Zhang Jun, Dong Meng-Jie, Yang Jun, Tian Dan
Department of Nuclear Medicine, The First Affiliated Hospital, College of Medicine, Zhejiang University, Hangzhou, China.
Medicine (Baltimore). 2019 Jun;98(24):e16077. doi: 10.1097/MD.0000000000016077.
Secondary hyperparathyroidism (SHPT) is often complicated with chronic renal failure. Though the total parathyroidectomy (TPTX) with forearm autotransplantation (FAT) has been commonly used to treatment refractory renal SHPT, the recurrence of SHPT is not infrequent, resulting from hyperplastic autograft, remnant parathyroid tissues, and supernumerary parathyroid gland (SPG).
A 67-year-old man undergoing TPTX+FAT 4 years previously for renal SHPT, who received regular hemodialysis with active vitamin D supplements of Rocaltrol treatment postoperatively, was admitted to our hospital with progressively elevated serum intact parathyroid hormone (iPTH) from 176 to 1266 pg/mL for 8 months and bilateral ankle joints pain for 1 month.
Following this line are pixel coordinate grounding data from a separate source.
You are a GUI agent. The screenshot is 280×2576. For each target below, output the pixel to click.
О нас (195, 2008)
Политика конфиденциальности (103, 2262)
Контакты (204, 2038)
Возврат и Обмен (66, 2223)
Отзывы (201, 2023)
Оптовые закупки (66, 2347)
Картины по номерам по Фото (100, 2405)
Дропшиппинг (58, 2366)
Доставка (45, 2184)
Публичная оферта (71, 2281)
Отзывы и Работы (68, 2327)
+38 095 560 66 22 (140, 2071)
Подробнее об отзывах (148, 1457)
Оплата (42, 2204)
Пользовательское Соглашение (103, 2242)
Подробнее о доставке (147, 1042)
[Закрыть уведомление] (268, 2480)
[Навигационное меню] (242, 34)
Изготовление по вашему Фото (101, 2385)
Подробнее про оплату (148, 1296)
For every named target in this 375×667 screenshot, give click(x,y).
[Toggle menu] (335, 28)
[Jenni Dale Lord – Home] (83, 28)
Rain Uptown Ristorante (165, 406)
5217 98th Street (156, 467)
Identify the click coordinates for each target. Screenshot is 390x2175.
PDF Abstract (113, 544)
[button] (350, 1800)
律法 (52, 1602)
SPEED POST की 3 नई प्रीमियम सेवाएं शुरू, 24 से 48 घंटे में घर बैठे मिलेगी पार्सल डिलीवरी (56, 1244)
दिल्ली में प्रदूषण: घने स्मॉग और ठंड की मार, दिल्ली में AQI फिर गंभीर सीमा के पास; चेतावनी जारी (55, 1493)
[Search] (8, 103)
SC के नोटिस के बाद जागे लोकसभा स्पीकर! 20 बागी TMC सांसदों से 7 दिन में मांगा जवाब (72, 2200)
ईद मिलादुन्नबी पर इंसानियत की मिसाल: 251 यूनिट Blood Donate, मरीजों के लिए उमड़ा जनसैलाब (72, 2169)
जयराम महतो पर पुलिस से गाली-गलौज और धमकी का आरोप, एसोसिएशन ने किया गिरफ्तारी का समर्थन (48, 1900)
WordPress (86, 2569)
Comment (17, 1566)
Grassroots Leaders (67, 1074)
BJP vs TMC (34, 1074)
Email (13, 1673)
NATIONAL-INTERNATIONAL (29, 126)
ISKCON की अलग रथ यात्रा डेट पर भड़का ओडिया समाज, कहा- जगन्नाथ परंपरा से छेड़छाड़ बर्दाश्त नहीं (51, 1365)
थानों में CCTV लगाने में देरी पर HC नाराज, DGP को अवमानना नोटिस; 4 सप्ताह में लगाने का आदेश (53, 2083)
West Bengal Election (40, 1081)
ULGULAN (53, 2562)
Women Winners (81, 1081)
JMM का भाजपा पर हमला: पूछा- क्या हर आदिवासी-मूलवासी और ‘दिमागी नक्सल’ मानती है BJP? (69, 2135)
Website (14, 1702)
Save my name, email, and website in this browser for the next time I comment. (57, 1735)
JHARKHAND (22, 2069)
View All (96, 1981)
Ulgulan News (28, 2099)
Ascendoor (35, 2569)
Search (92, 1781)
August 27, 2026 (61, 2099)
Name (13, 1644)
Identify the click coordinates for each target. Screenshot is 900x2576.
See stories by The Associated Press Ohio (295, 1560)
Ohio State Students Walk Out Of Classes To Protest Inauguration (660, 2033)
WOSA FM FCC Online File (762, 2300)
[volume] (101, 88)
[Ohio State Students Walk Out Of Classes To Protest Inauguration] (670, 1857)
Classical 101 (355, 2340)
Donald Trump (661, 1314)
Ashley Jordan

Tc-sestamibi dual-phase imaging with single positron emission tomography (SPECT)/computed tomography (CT) revealed a nodule in suprasternal fossa, besides a nodule in autografted site, accompanied with intense radioactivity.
Recurrent SHPT was easily diagnosed based on previous medical history, painful joints, increased serum iPTH level and positive findings of Tc-sestamibi imaging. Routine postoperative pathology showed that the nodules were consistent with an adenomatoid hyperplasic autograft and a supernumerary parathyroid adenoma in suprasternal fossa, respectively.
Reoperation for removing nodules in suprasternal fossa and autografted site was performed 1 month later. Then regular hemodialysis 3 times a week with Rocaltrol was continued.
During 12 months of follow-up, the joints pain improved obviously and the serum iPTH level ranged from 30.1 to 442 pg/mL.
Although rare, recurrent renal SHPT may be caused by a coexistence of both hyperfunctional autograft and SPG after TPTX+FAT. The Tc-sestamibi parathyroid imaging with SPECT/CT is helpful to locate the culprits of recurrent renal SHPT before reoperation. To prevent recurrence of renal SHPT, the present initial surgical procedures should be further optimized in patient on permanent hemodialysis.
继发性甲状旁腺功能亢进症(SHPT)常与慢性肾衰竭并发。尽管甲状旁腺全切术(TPTX)联合前臂自体移植术(FAT)已普遍用于治疗难治性肾性SHPT,但SHPT复发并不罕见,其原因包括自体移植增生、甲状旁腺残余组织和甲状旁腺增生(SPG)。
一名67岁男性,4年前因肾性SHPT接受TPTX+FAT手术,术后接受规律血液透析并补充活性维生素D罗钙全治疗,因血清完整甲状旁腺激素(iPTH)在8个月内从176 pg/mL逐渐升高至1266 pg/mL以及双侧踝关节疼痛1个月入院。锝- sestamibi双期显像结合单光子发射计算机断层扫描(SPECT)/计算机断层扫描(CT)显示,除自体移植部位有一个结节外,胸骨上窝还有一个结节,伴有强烈放射性。
根据既往病史、关节疼痛、血清iPTH水平升高以及锝- sestamibi显像阳性结果,复发性SHPT很容易诊断。术后常规病理显示,结节分别与自体移植腺瘤样增生和胸骨上窝甲状旁腺增生腺瘤一致。
1个月后再次手术切除胸骨上窝和自体移植部位的结节。然后继续每周进行3次规律血液透析并使用罗钙全。
在12个月的随访期间,关节疼痛明显改善,血清iPTH水平在30.1至442 pg/mL之间。
尽管罕见,但复发性肾性SHPT可能是由于TPTX+FAT术后高功能自体移植和SPG并存所致。锝- sestamibi甲状旁腺显像结合SPECT/CT有助于在再次手术前定位复发性肾性SHPT的病因。为防止肾性SHPT复发,目前的初始手术方法应在长期血液透析患者中进一步优化。